He acknowledges that the protection plans are “not 100% reliable,” but Reynes nevertheless praises them. “The pastures that have adopted them are the ones with the fewest predations,” he says. But attacks have also decreased in pastures of the region that have used neither herding dogs nor pens. That’s no doubt because two bears there were killed, probably by gunshot.

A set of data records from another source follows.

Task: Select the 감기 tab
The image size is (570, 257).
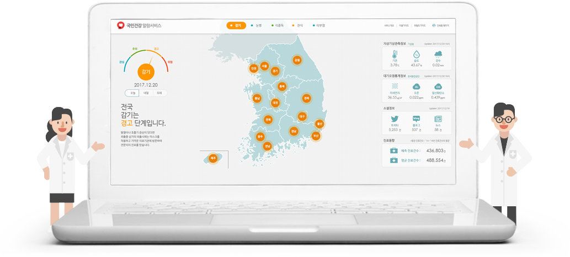Action: point(236,25)
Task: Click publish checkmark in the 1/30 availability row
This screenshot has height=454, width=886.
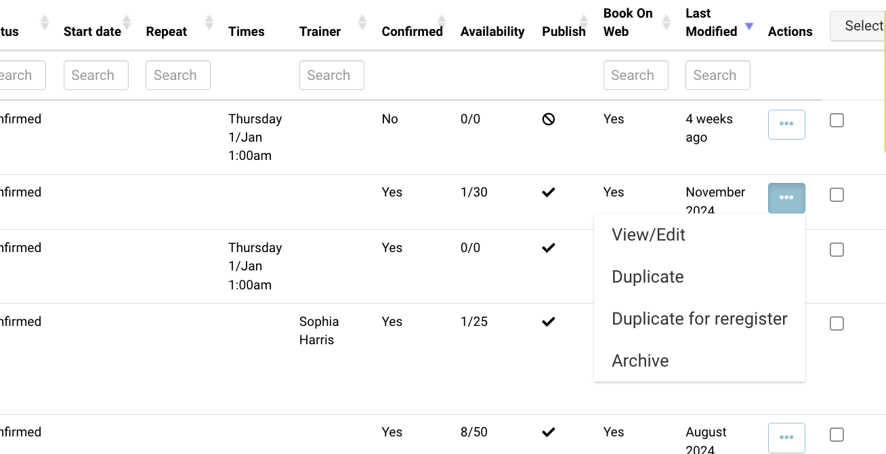Action: pos(549,192)

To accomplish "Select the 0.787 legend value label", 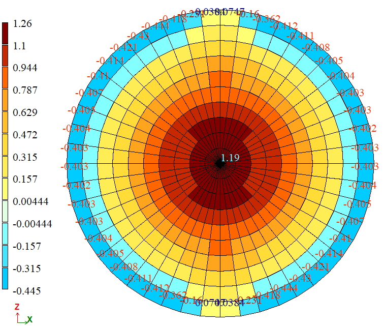I will point(25,91).
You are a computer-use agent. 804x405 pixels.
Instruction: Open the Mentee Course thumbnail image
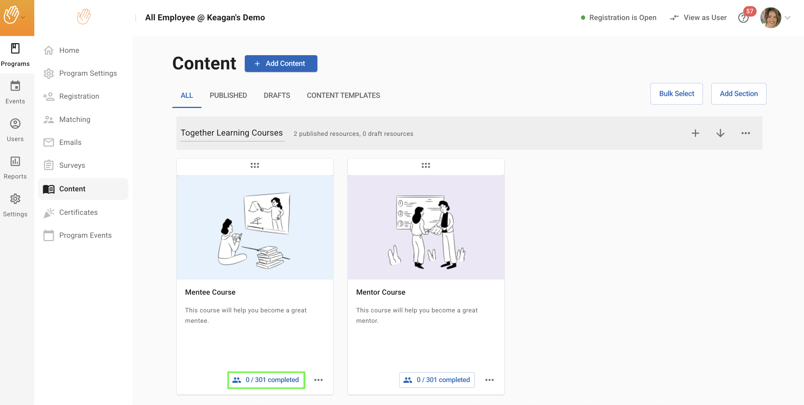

Although a 2010 police investigation yielded little information, it seems established that a certain Boutxy, a 440-pound bear with a fierce appetite, was among the victims. Killing others will not be complicated, people in the valley say. A new method is even being studied, a slow-acting poison that leaves very few traces.
Distressed farmers
Have 17 years of coexistence between sheep and bears finally led farmers to lose their patience? Even though the state compensates farmers for sheep deaths attributed to bears (176 euros per sheep), the farmers are tired of seeing their work “wrecked” by a predator that had previously been eradicated. The Mirouze family, whose sheep were severely attacked in 2005, explains that the costs are not always so easy to calculate, and the damage is partly pychological. In the attack, 162 sheep fell from a cliff, 50 were never found, 30 suffered broken legs, 15 had to be euthanized, to say nothing of the 170 ewes that could not give birth because of the trauma.

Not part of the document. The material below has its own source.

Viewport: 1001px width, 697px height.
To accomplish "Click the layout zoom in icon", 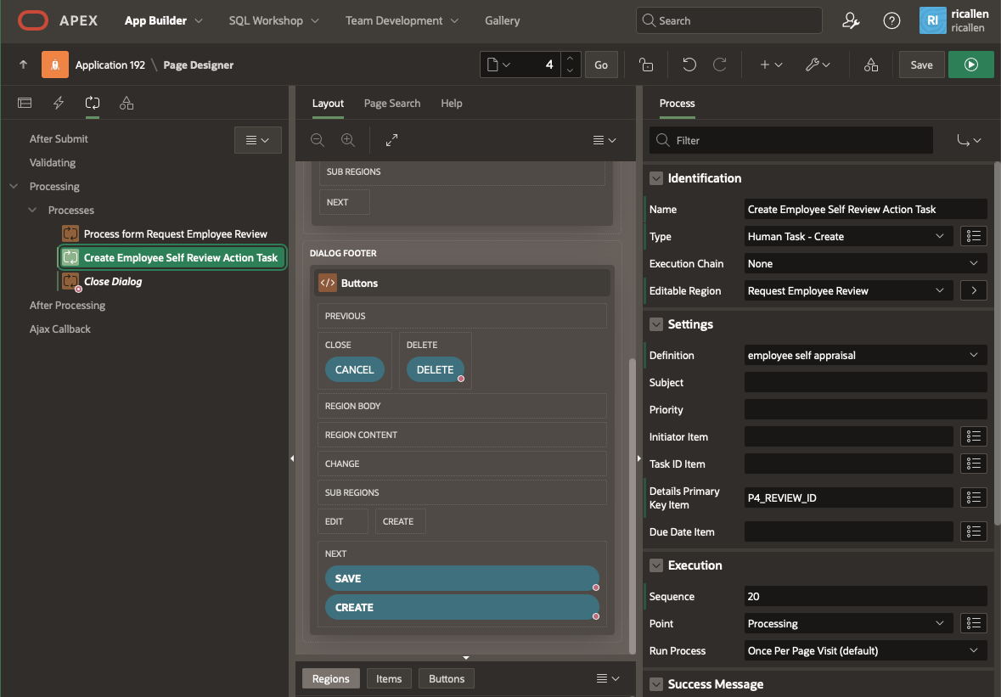I will pos(347,140).
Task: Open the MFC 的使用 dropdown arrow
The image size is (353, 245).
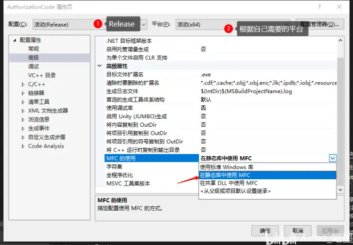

“This event has eaten away at us, but we have persisted on keeping on going,” Jean-Pierre Mirouze says angrily. “We had to get the herd back on its feet, knowing that it would take some time. I received this herd from my father, who received it from his father, and so forth. A herd is a lifetime’s work. It’s also a whole process of selection and has a certain rustic character that we won’t get back just by buying animals at the local supermarket.” Eight years later, his flock still has not found the “homogeneity” it used to have, he says. As for his father, Roger, who was there the night of the attack, “He still feels disgraced and has never gone back to a single agricultural fair.”
Again, the farmers’ distress doesn’t move the bear protectors, who see only agitation, pathos and strategy. “Lashing out at bears,” Reynes says, “is a good way for the farmers to draw attention to the rough period that the profession is going through. That allows them to claim more financial help, notably through the mountain economy support program launched in 2007. This program expires at the end of the year. It’s no coincidence that the bear problem is causing more tension in places concerned with the negotiations. And the system works on only one condition: complaining.”